EXERCISE INSTRUCTIONS:
Among the entries below, how many lines include "width"? Give the number alone.

EXTRACTED MATERIAL:
Start of Block

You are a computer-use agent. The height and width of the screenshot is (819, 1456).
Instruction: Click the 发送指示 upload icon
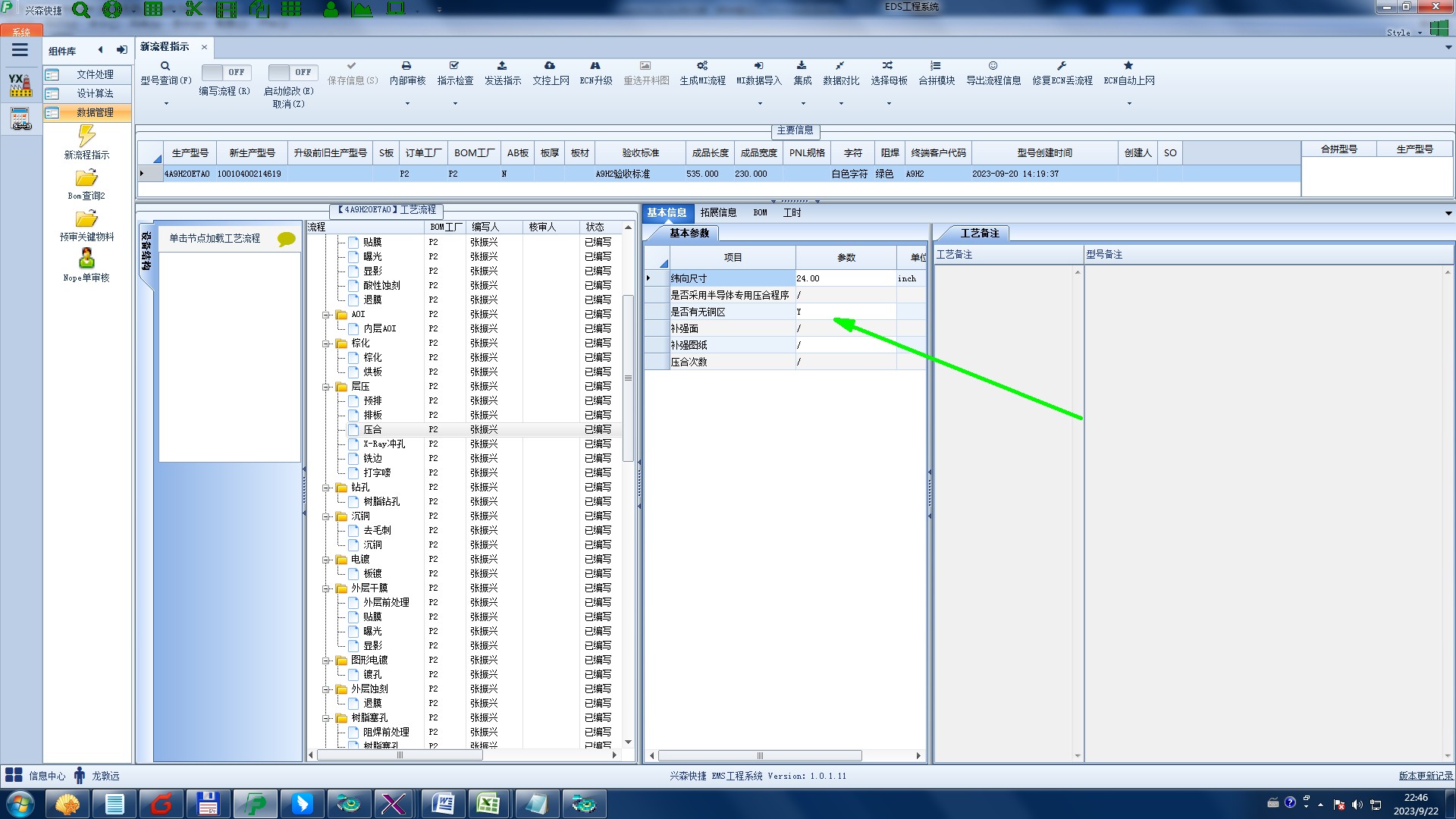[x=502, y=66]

End of Block
Start of Block

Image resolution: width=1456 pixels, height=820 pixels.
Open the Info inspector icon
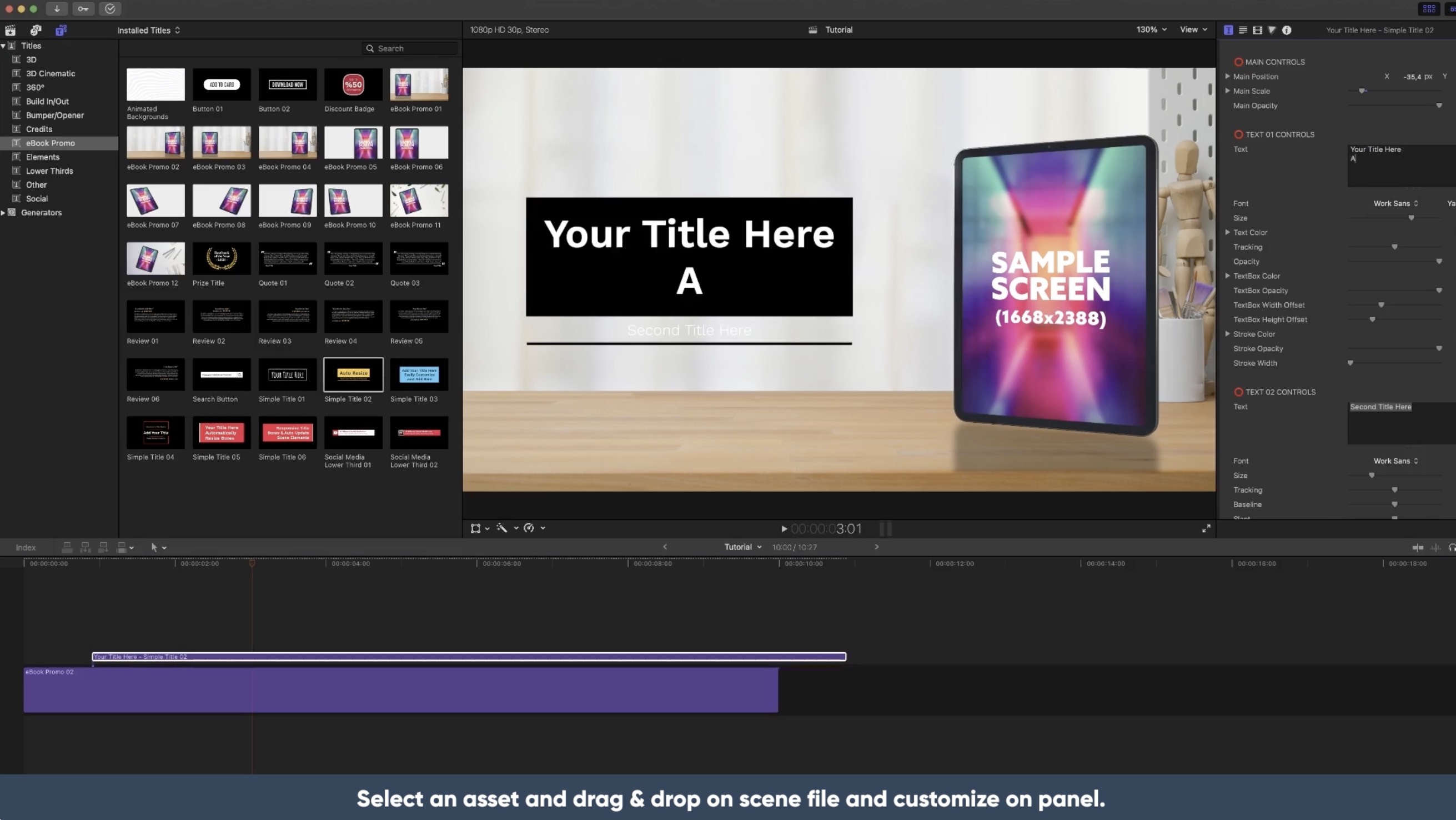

End of Block

EXERCISE SOLUTION:
2